**Task requirements**
A. Answer these questions about the range and domain solutions:
(i) What range is found for f(x) = x² + 2, x ∈ R?
(ii) What domain is found for f(x) = √(2 – 3x)?
(iii) What condition on x is derived for f(x) = 1/√(x – 1)?
B. Decide whether each statement agrees with the range and domain solutions, quoting the words that settle it:
(i) For f(x) = 3 – 2x with x ≥ 1, the range is (– ∞, 1].
(ii) The domain of f(x) = √(x – 2) begins at 3.
(iii) The domain problem on real functions is labeled Question 11 (old).
C. Rewrite the part of the range and domain solutions starting with "(iii) Given f(x)" and going on through "Thus, D_f = (1, ∞)", putting "Hence" in place of "Thus".

**Extract**

^^^^

Find the range of the following functions:
(i) f(x) = x² + 2, x ∈ R (NCERT)
(ii) f(x) = 3 – 2x, x ∈ R, x ≥ 1
Solution:
(i) Given f(x) = x² + 2, x ∈ R
For R_f ;
let y =f(x) = x² + 2
since x² ≥ 0 ∀ x ∈ R
⇒ x² + 2 ≥ 2
⇒ y ≥ 2
∴ R_f = [2, ∞).

(ii) Given f(x) = 3 – 2x, x ∈ R, x ≥ 1
For R_f;
let y = f(x) = 3 – 2x
since x ≥ 1
⇒ – 2x ≤ – 2
⇒ 3 – 2x ≤ 3 – 2 = 1
i.e. 3 – 2x ≤ 1
⇒ y ≤ 1
∴ R_f = (- ∞, 1].

Question 11 (old).
Find the domain of the following real functions :
(i) f(x) = \(\sqrt{x-2}\)
(ii) f(x) = \(\sqrt{2-3 x}\)
(iii) f(x) = \(\frac{1}{\sqrt{x-1}}\)
(iv) f(x) = \(\frac{1}{\sqrt{3-x}}\)
Solution:
(i) Given f(x) = \(\sqrt{x-2}\)
For D_f; f(x) must be a real number
∴ \(\sqrt{x-2}\) must be a real number
⇒ x – 2 ≥ 0
⇒ x ≥ 2
∴ D_f = [2, ∞)

(ii) Given f(x) = \(\sqrt{2-3 x}\)
For D_f : f(x) must be a real number
∴ \(\sqrt{2-3 x}\) must be a real number.
⇒ 2 – 3x ≥ 0
⇒ 2 ≥ 3x
⇒ x ≤ \(\frac{2}{3}\)
∴ D_f = (- ∞, \(\frac{2}{3}\)]

(iii) Given f(x) = \(\frac{1}{\sqrt{x-1}}\)
For D_f : f(x) must be a real number
⇒ \(\frac{1}{\sqrt{x-1}}\) must be a real number.
∴ x – 1 > 0
⇒ x > 1
Thus, D_f = (1, ∞)

^^^^

Text and item location entries:

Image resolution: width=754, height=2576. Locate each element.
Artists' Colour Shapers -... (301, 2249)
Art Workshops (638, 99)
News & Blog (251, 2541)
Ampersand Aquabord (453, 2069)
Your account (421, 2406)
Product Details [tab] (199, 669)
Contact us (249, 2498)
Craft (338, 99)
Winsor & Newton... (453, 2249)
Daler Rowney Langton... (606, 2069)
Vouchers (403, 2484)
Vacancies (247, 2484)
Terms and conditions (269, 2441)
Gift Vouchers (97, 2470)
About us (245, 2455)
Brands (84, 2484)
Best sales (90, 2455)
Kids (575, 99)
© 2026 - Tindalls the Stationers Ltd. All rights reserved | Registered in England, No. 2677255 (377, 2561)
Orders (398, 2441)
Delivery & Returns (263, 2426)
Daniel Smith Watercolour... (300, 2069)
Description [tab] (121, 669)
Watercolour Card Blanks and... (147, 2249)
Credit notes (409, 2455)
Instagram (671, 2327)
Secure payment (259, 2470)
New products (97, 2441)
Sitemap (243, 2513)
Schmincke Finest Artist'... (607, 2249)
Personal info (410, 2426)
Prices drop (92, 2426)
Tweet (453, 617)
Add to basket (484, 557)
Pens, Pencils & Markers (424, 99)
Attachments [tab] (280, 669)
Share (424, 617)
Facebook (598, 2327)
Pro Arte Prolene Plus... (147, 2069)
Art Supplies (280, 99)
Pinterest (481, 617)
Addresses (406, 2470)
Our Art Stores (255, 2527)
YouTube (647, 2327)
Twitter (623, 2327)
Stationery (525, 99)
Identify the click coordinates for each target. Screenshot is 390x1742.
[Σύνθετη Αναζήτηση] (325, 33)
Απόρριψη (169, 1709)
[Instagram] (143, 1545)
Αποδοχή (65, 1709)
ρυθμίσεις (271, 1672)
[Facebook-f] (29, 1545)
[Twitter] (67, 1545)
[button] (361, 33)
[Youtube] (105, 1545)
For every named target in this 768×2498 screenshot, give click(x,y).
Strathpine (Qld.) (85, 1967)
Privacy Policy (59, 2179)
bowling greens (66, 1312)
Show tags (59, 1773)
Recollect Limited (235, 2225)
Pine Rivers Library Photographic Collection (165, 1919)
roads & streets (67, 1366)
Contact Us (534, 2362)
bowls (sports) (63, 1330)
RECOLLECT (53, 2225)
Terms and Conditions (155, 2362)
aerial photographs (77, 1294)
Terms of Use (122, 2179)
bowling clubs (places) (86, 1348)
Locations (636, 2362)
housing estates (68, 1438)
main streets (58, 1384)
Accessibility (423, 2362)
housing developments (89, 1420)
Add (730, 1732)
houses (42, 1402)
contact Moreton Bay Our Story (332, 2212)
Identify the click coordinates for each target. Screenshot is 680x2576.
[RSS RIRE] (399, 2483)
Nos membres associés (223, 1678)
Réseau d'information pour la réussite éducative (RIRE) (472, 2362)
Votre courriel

^^^^

**The solutions**
A.
(i) [2, ∞)
(ii) (– ∞, 2/3]
(iii) x > 1

B.
(i) Yes: "∴ R_f = (- ∞, 1]."
(ii) No: "∴ D_f = [2, ∞)"
(iii) Yes: "Question 11 (old)."

C.
(iii) Given f(x) = \(\frac{1}{\sqrt{x-1}}\)
For D_f : f(x) must be a real number
⇒ \(\frac{1}{\sqrt{x-1}}\) must be a real number.
∴ x – 1 > 0
⇒ x > 1
Hence, D_f = (1, ∞)